Monday, September 27, 2021

Op-Ed: Do we really know what makes us fat? LATimes

This new study, published September 13 in the American Journal of Clinical Nutrition, has been popping up in my feed lately and this opinion article from the LA Times explained the nuances of the study in a way I could wrap my mind around. Here are the salient points:

If this understanding of obesity is correct, the energy-balance model has obesity backward: Overeating is a response to growing fatter (that is, to our fat tissues hoarding calories) rather than an underlying cause of growing fatter. Further, whatever raises insulin levels excessively in our blood is likely to be the true culprit in obesity.

The great mistake, according to proponents of the carbohydrate-insulin model, was blaming refined carbohydrates primarily for their energy content, their calories, rather than for their influence on our hormones.

If the carbohydrate-insulin model is correct — and its proponents acknowledge that we need more research before saying so with absolute certainty — it suggests a radically different approach to restoring health to the nearly three-quarters of American adults who are overweight. Instead of aiming to eat fewer calories, an approach that follows from the energy-balance model and that has failed for so many of us, we should replace the refined carbohydrates in our diets with healthy fats and protein without much concern for counting calories. Such a high-fat, low-carbohydrate diet would lower insulin levels and allow our fat cells to release the calories they are hoarding.

https://www.latimes.com/opinion/story/2021-09-26/obesity-weight-gain-models-calories-insulin-carbohydrates

Thoughts? I could almost get behind this if not for the line about "without much concern for counting calories." Most of us shorter people with low calorie requirements have eliminated most processed food by necessity anyway - too many calories, not filling enough - and weight loss is still a bitch.

I also think, if they wanted to turn this into a national recommendation, that 'refined carbohydrates' would need to be very well defined. Wheat bread? Corn tortillas? So many foods are sort of on the line.

=======

### YOUR OBJECTIVE:
Copy out the obesity post word for word, starting at "Monday, September 27, 2021" and ending at "on our hormones.". Draw only on the obesity post above.

### RECORDED DATA:
=======

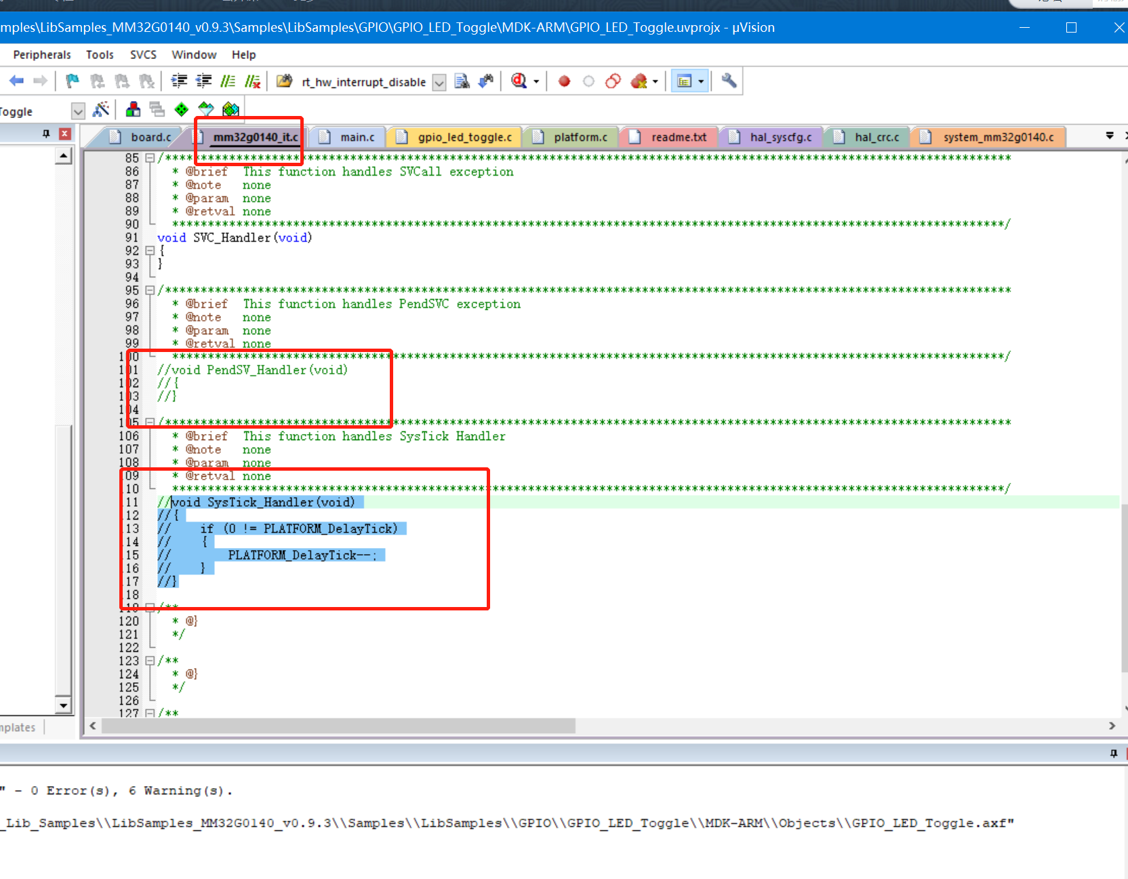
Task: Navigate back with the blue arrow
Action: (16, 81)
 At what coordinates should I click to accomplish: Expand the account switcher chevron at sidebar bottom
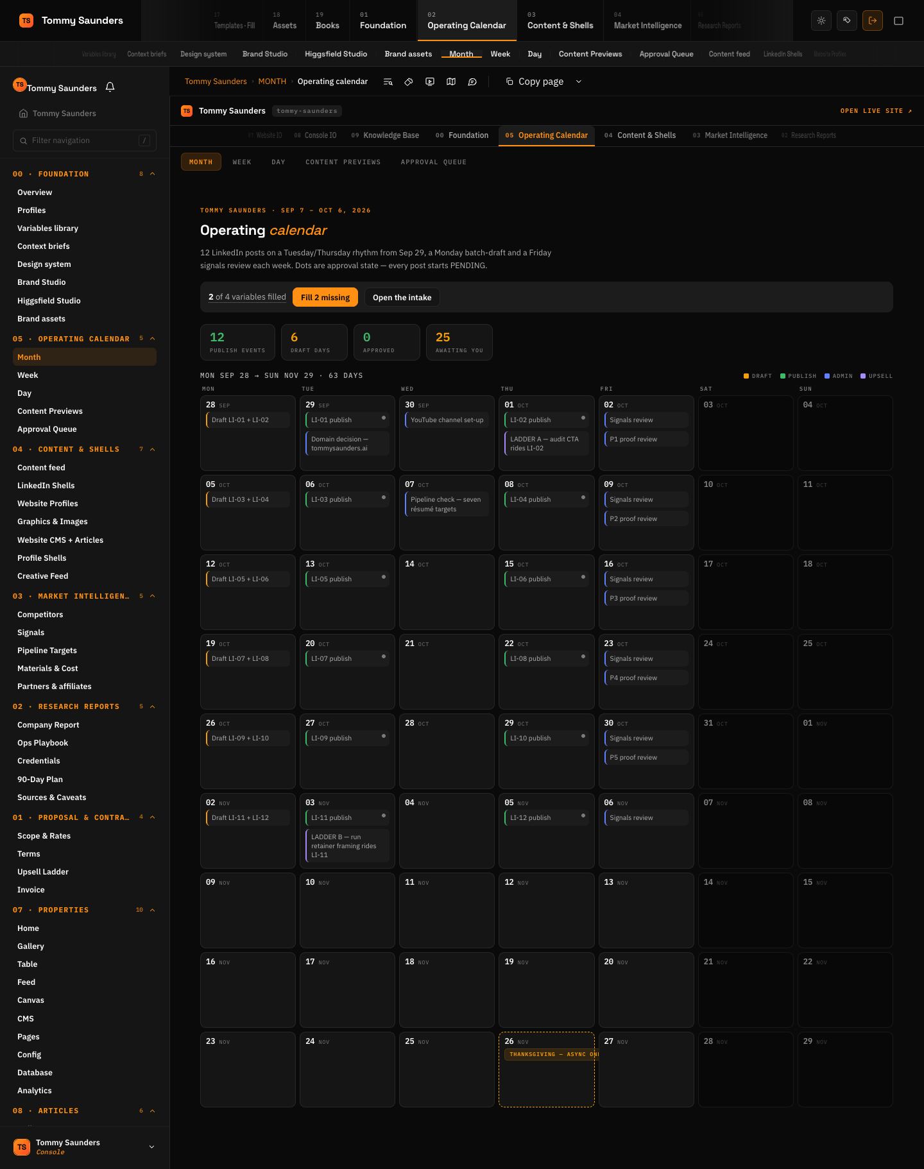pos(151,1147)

=======

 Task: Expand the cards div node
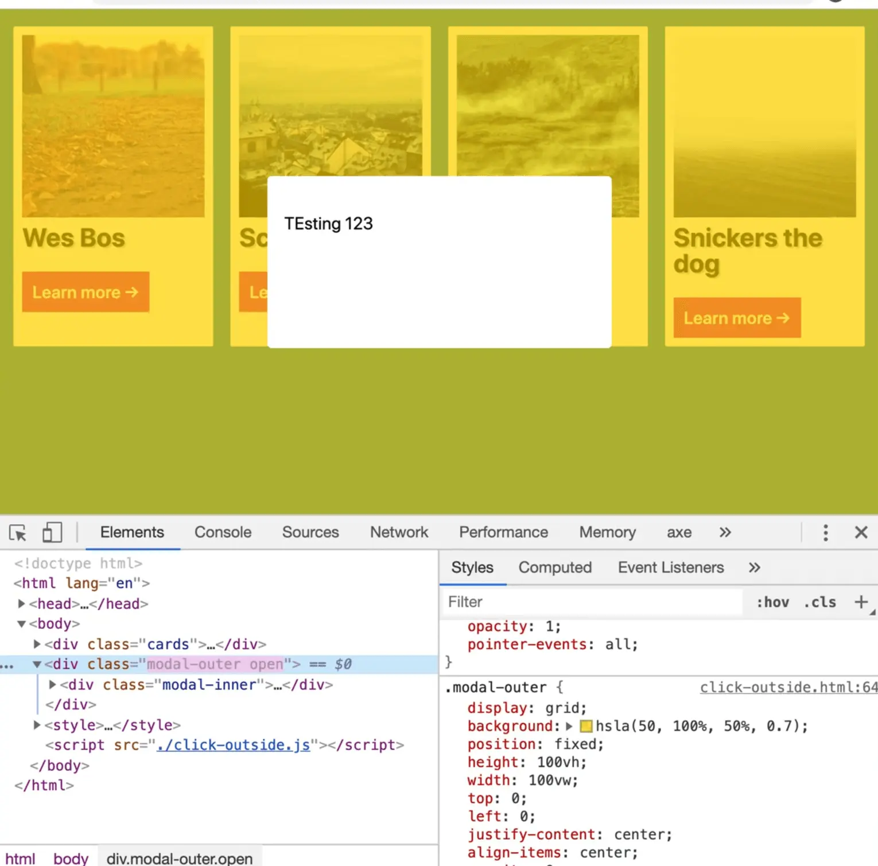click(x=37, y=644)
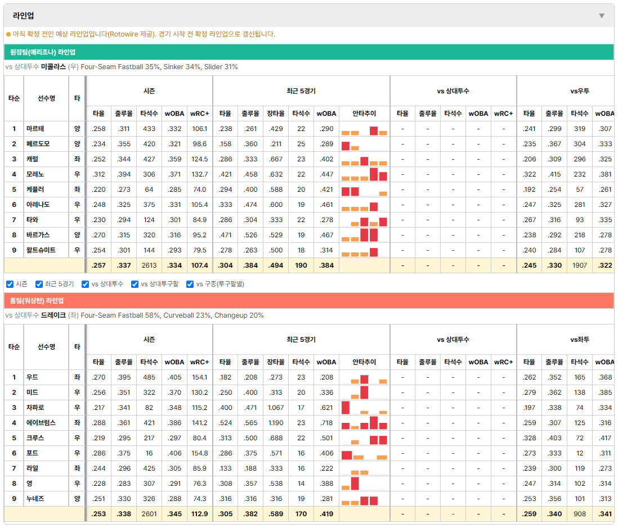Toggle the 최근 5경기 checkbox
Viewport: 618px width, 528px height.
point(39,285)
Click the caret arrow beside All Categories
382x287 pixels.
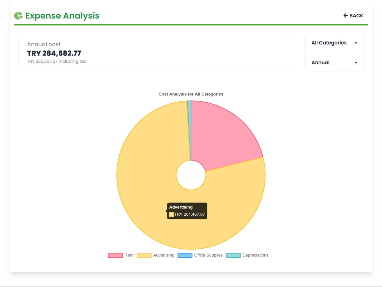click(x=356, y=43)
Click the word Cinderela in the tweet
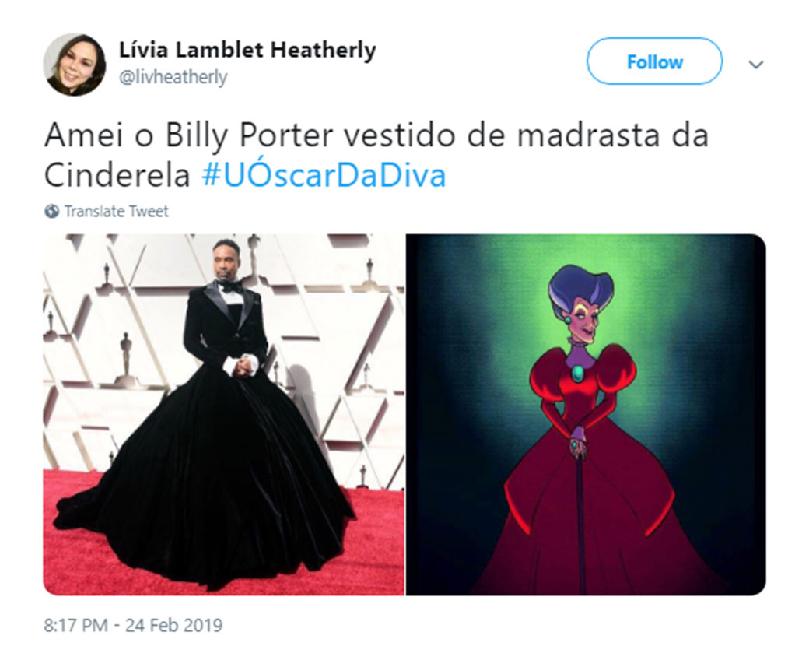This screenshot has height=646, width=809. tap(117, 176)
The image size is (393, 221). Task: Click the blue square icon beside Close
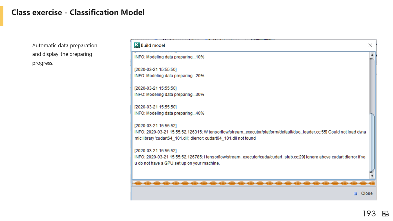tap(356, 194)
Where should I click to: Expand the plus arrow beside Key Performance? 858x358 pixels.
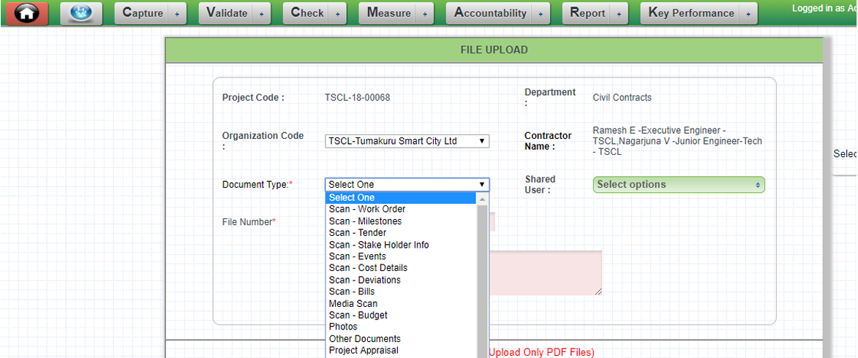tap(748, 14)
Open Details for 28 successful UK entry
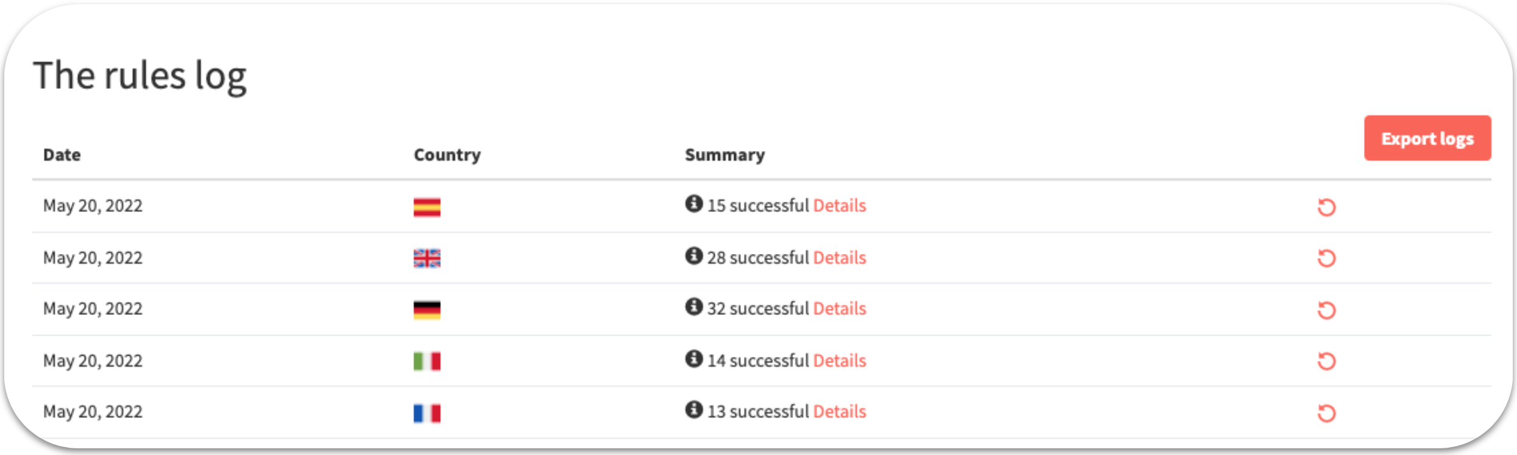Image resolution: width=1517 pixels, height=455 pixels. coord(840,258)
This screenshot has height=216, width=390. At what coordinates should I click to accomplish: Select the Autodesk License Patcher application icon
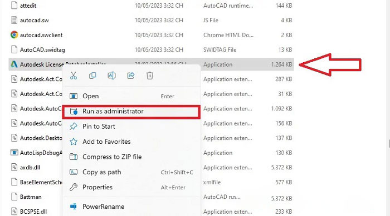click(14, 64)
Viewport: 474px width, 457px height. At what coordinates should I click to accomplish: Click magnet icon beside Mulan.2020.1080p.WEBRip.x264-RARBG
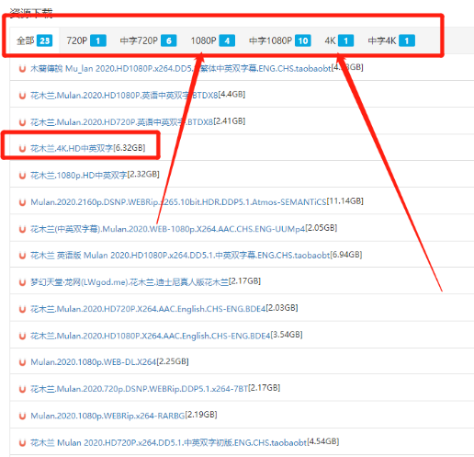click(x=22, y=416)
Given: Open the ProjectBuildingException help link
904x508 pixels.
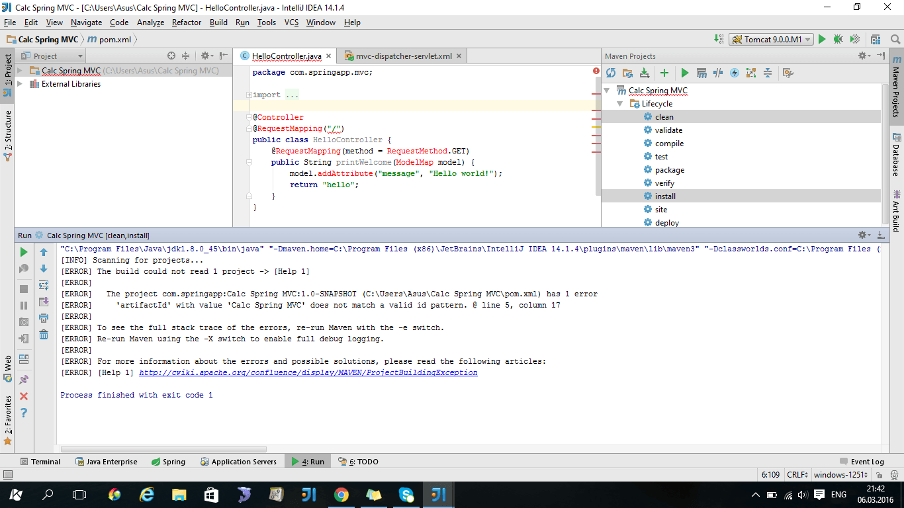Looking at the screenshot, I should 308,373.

=======

### PROBLEM SOLUTION:
Monday, September 27, 2021

Op-Ed: Do we really know what makes us fat? LATimes

This new study, published September 13 in the American Journal of Clinical Nutrition, has been popping up in my feed lately and this opinion article from the LA Times explained the nuances of the study in a way I could wrap my mind around. Here are the salient points:

If this understanding of obesity is correct, the energy-balance model has obesity backward: Overeating is a response to growing fatter (that is, to our fat tissues hoarding calories) rather than an underlying cause of growing fatter. Further, whatever raises insulin levels excessively in our blood is likely to be the true culprit in obesity.

The great mistake, according to proponents of the carbohydrate-insulin model, was blaming refined carbohydrates primarily for their energy content, their calories, rather than for their influence on our hormones.